Saturday, December 18, 2010

Finding Happiness the Blue Zone Way

The book "Thrive, Finding Happiness the Blue Zones Way" by Dan Buettner, was feature on NPR and talked about how people in Denmark are one of the happiest people in the world, partly due to all people's income being about the same no matter what their job. This leads to people choosing jobs they like rather than jobs that pay well. Well, for me, that was enough to make me want to read the book and learn more about happiness and the Danish culture.

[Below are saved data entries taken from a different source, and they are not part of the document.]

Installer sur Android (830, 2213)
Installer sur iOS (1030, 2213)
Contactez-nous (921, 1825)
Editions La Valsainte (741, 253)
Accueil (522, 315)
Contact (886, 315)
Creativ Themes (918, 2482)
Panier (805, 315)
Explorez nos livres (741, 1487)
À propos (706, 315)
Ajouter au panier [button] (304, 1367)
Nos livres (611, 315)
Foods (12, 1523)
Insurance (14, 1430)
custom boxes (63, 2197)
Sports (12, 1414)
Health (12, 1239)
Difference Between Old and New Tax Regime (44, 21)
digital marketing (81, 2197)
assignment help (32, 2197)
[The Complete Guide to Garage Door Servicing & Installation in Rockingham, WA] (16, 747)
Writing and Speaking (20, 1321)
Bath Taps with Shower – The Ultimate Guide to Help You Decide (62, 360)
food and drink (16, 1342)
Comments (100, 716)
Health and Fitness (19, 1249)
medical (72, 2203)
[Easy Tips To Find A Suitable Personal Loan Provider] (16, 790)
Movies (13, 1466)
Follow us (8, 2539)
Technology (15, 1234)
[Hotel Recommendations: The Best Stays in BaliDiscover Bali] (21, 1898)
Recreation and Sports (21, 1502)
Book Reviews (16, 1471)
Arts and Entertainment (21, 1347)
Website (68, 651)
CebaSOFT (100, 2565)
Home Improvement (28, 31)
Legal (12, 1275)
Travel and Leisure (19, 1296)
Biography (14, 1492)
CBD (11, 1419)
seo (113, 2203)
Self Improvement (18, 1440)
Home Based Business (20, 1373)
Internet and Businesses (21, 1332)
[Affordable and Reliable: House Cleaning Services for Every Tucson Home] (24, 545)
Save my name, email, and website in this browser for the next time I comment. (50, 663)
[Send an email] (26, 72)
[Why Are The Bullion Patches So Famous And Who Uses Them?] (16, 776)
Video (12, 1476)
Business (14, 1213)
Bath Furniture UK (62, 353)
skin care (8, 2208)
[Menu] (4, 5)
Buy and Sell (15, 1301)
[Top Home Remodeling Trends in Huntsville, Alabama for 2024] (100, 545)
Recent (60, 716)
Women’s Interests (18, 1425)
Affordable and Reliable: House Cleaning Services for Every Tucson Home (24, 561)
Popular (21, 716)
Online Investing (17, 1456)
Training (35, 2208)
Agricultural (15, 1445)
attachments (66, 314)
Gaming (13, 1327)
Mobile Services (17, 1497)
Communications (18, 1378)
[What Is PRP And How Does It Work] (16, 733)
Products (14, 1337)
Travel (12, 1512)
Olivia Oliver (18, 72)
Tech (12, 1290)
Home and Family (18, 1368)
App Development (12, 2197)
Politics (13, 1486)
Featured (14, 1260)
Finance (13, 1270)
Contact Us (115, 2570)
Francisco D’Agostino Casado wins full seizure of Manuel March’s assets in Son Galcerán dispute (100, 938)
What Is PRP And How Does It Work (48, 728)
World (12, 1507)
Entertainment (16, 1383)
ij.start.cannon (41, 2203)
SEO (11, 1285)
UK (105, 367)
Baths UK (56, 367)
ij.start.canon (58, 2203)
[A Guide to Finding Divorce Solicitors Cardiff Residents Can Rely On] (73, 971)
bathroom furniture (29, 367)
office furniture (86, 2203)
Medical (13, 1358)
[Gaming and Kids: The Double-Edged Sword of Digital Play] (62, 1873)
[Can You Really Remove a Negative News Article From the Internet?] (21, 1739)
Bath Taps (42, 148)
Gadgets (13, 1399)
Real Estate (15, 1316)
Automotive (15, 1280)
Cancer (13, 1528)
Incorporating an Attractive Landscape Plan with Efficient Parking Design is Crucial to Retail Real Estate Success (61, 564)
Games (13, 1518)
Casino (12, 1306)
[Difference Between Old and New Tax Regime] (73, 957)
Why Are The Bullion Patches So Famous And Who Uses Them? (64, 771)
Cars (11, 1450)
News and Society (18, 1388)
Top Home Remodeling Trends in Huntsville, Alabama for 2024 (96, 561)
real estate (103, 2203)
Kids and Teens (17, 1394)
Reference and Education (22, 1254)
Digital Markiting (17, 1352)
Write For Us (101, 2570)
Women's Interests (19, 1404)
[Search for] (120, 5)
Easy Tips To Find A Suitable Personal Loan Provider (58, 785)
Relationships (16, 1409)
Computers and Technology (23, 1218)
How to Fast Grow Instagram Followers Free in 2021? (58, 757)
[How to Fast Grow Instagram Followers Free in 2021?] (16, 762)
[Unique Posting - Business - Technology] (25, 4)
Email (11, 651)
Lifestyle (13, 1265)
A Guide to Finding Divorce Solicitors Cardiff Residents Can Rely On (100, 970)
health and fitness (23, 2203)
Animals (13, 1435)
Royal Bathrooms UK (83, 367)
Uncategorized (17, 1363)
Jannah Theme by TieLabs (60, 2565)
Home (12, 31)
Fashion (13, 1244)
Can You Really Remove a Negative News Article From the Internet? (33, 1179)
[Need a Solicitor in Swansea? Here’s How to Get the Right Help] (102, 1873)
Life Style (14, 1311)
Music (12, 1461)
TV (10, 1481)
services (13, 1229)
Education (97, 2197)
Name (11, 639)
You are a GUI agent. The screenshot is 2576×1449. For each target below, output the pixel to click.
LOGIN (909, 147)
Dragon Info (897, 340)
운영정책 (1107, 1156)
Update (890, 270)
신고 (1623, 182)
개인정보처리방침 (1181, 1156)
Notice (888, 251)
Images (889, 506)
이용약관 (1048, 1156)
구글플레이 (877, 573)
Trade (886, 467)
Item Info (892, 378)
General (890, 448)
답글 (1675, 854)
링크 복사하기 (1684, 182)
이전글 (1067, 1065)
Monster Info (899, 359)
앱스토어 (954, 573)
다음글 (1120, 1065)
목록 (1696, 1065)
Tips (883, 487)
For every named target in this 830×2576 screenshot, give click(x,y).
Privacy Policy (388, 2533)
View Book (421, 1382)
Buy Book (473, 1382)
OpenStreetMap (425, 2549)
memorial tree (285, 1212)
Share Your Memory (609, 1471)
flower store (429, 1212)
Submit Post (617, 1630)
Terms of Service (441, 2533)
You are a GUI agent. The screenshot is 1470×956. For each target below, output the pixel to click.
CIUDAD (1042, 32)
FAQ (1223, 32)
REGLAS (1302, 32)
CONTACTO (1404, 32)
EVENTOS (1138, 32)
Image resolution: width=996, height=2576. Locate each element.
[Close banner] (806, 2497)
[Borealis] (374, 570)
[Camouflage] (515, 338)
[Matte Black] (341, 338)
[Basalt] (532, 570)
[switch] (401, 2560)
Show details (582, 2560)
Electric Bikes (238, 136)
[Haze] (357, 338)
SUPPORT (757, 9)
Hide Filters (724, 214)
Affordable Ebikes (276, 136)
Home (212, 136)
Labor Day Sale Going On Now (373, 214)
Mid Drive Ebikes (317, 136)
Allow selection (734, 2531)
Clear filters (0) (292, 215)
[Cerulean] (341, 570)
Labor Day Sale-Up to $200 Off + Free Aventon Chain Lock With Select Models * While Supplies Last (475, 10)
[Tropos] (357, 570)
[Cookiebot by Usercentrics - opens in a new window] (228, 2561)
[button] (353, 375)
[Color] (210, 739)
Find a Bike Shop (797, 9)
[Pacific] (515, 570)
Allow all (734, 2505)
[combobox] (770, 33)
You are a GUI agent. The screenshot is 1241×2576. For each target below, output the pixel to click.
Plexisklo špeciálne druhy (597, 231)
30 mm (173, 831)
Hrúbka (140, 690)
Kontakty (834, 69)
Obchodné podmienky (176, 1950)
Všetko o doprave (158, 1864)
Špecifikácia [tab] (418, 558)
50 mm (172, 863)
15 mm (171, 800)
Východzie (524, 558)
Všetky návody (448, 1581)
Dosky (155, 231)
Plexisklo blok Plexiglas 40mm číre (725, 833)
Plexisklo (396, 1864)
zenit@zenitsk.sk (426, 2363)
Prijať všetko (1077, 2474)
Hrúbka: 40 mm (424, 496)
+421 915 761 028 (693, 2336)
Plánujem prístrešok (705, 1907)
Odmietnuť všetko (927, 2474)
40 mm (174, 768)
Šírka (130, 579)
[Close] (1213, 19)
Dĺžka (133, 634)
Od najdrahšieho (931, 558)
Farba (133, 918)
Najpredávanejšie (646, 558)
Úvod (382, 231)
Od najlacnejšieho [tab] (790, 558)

The book is a National Geographic book, which, I hate to admit, surprised me. I guess I thought books from National Geographic were mostly about third world countries and primitive societies. But here was a book discussing a society that I had heard of and had products I had seen (like IKEA). It was a book I could relate to.

The book is well written and easy to understand. I embraced many of the authors concepts and started to think of how I could even make some changes in my own life to see how it would affect my own "happiness factor". When a book has that type of an affect on you, that is the ultimate compliment.

Here is a summary of the lessons the author shared regarding why people in Denmark are happier than other people:

Build an Environment of Trust
The Danes are the most trusting and trustworthy people on the globe.

Tolerance
The Danes are tolerant of other races and lifestyles. Danes were among the first to give women the vote, to allow gays to marry.

Seek Status Equality
In Denmark a garbage collector fits seamlessly into an upper class neighborhood. There is no pressure to keep up with the Joneses.

Seek Economic Equality
Denmark devotes about half its annual budget to smoothing out society’s inequities. Economic equality contributes to a sense of security.

Care for the Young and Old
In Denmark, young people get an excellent education and health care with a strong liberal arts education. Older people are similarly well cared for. Adults spend little time worrying about retirement.

Freedom
Freedom teaches people how to make good decisions and in Denmark, children are taught from an early age to make up their own minds. This helps everyone learn to think for themselves and express themselves. This helps them learn how to make good decisions.

Get the Right Job
In Denmark taxes are high and consume most of people’s wages. Ambition is frowned upon in the society and as a result, people take jobs that interest them. This gives people a better chance to feel satisfaction in their careers.

Work Just Enough
Most Danes work 37 hours a week and go home to their families are associations. They also take an average of six weeks of vacation.

Cultivate the Art of Living
Danes have a liberal arts education and through this have develop an appreciation of art. This appreciation will last a lifetime and they take the time to notice art and nature in their lives.

Make Cozy, Well-Lit Home Environments
Winters are long and dark in Denmark and to compensate, Danes have created cozy environments with candles, hearth, and the gathering of friends.

Nudge People Into Interaction
While Danes are not particularly outgoing, they have a tradition of joining associations and volunteering; 19 out of 20 people belong to a club.

Optimize Cities for Activity
Danes tend to be fit. It is hard to be happy when you are unhealthy. Recreation is accessible to everyone. They have walkable and bikable cities with high quality parks.

Volunteer
More than 30% of Danes volunteer their time to benefit their community.

Use Taxes
In Denmark everyone has health care, young are nudged into education because it is free, and all citizens have a safety net should they find themselves down on their luck or eager to find a job that better suits them. In 2006-2007, Denmark had the largest greenhouse gas emission reductions of EU countries.

The information about how the author collected the information and how he reached these conclusions are well worth getting the book. I enjoyed the book and highly recommend it.